I am most interested in the style of cookbook that provides the historical context for recipes. I find the history of food as interesting as the recipes themselves. This is especially true if the book covers a period of history over several hundred years. That longer time-frame allows the author to trace the evolution of a local cuisine that results from the confluence of new ingredients, new classes of cooks, advances in cooking technology and the recipe adaptation that results when native cooks relocate; the latter being associated mostly with immigrants.
I have several such cookbooks in my collection. The two I will reference in this article are:
· The Newport Cookbook by Ceil Dyer, published in 1972 by Foremost Publishers, Compton RI.
· Danish Cookbooks by Carol Gold, published in 2007 by University of Washington Press, Seattle WA.

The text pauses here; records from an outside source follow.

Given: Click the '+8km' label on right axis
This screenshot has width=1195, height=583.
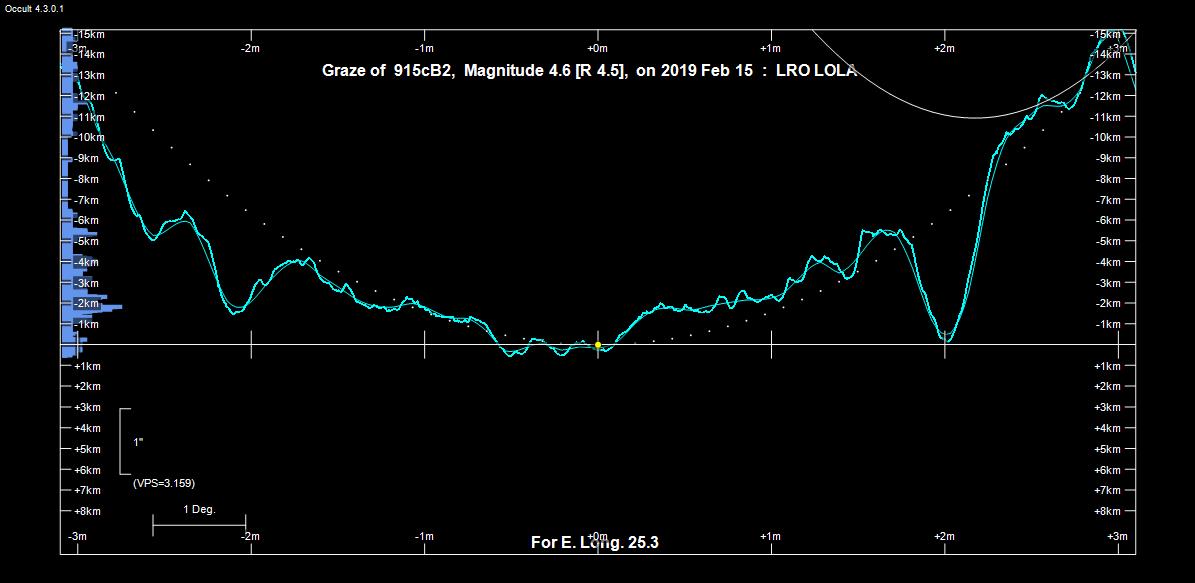Looking at the screenshot, I should click(x=1107, y=511).
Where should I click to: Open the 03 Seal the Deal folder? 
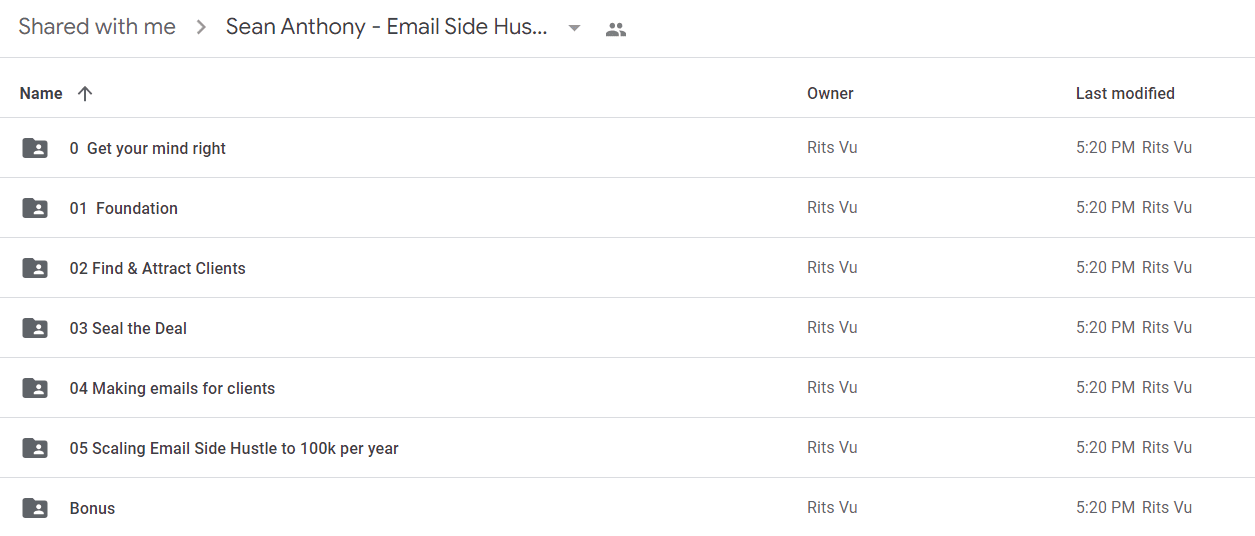[128, 328]
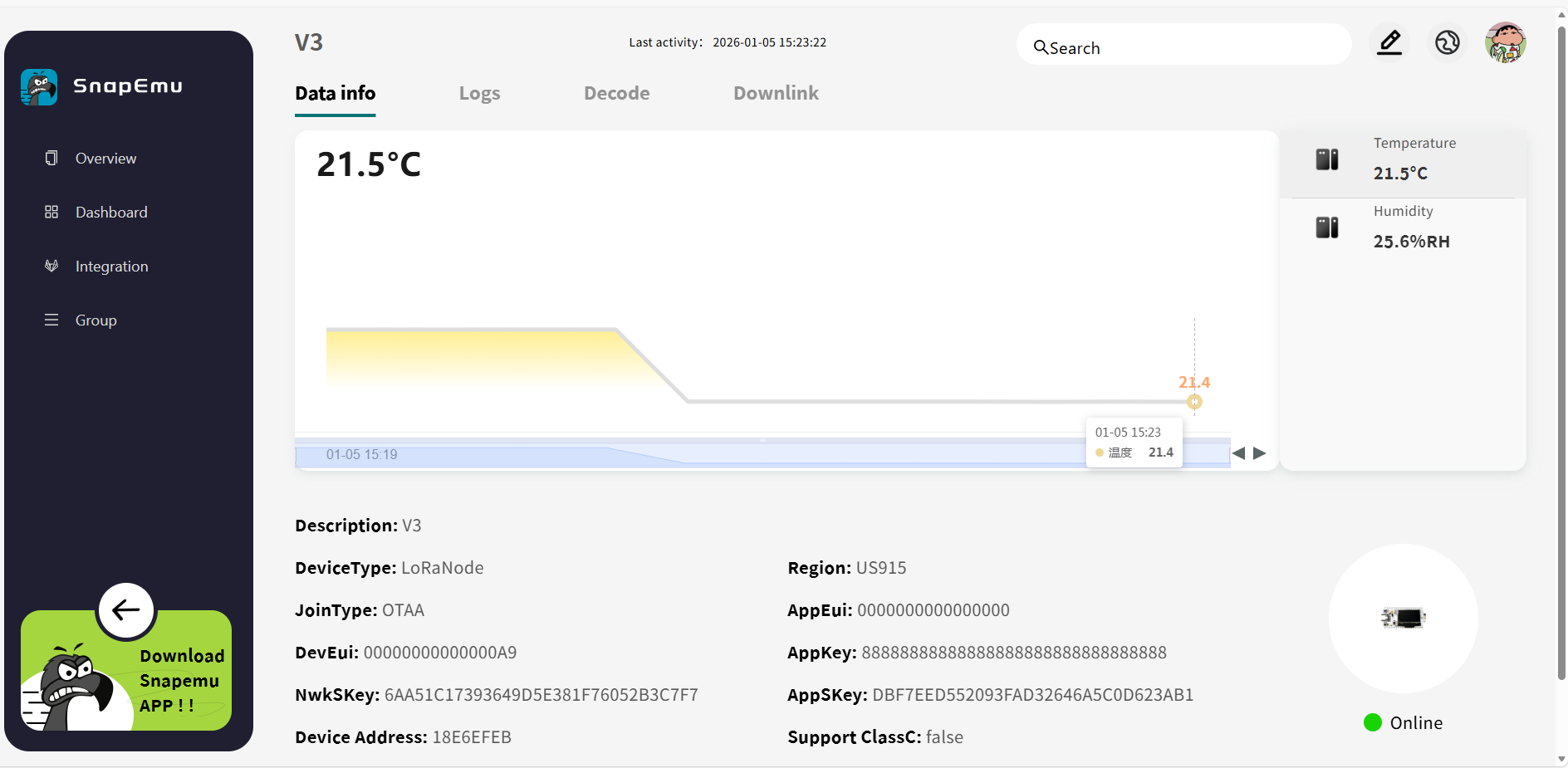Image resolution: width=1568 pixels, height=768 pixels.
Task: Click the SnapEmu logo icon
Action: (x=39, y=86)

Both books cover the period from the early seventeenth century to the early twentieth century, roughly 300 years. Both supplement the historical discussion with recipes from each corresponding period. In some cases the food or culinary event itself is the history being discussed.
In The Newport Cookbook, Ceil Dyer traces Rhode Island cuisine from early colonial times to modern times; from before the French and Indian wars to World War II. She illustrates her book with historical black and white sketches and photographs. In the earliest years we find the convergence of native American cooking with the English cookery of the settlers. This adaptation was mandatory for the early settlers in order to acclimate to the harsh realities of unreliable, extended supply lines from England, not to mention the problems of obtaining livestock or fresh food from such a great distance. Once farming took hold, local sources became available for some ingredients common to England, and where not, other local produce like turkey, bear and venison were adopted. Seafood was abundant and became a mainstay of the colonial diet, obviously. Corn was an important grain. Dyer includes recipes for Codfish Cakes and Jonny-Cakes in her book. In the latter half of her book, Dyer traces the growth of Newport into a haven for the wealthy (and related social climbers) and describes the endless fancy parties and their elegant multicourse menus.
In Danish Cookbooks, Carol Gold traces the audience, format and recipes of Danish cookbooks from 1616 forward to 1910. She does this in an entertaining and insightful way. Although the book is sequential in its presentation of history, the actual chapters are not ; they are topical. The chapters are a series of courses and intermissions. The first chapter, entitled Appetizers, consists of simply reprinting the title pages of each of seven cookbooks, published in 1616, 1637, 1804, 1867, 1888, 1893 and 1901. The next chapter, First Course, is a discussion of cookbooks as historical source material. I found three things interesting in her overall presentation. First, she traces the changes in the audience for whom the cookbooks were written, from the cooks of the wealthy in the seventeenth century to the middle class housewives that emerge in the nineteenth century. Second, she traces the changes over 300 years to specific recipes, e.g., the recipe for herring changes very little, but there are more obvious changes to the recipe for Frikadeller, a kind of Danish meatball. In the latter, the meat changes from lamb to veal to beef. Third, she includes some very interesting material on the rising importance of potatoes to Danish cookery and ties that adoption to political and nationalistic trends. The potato, introduced to Europe soon after the discovery of the Americas, was not accepted by the Danish as human food until the late eighteenth century. Eventually, the potato became so important that when a Danish national day was assigned to the potato, it was made to coincide with their equivalent of our fourth of July!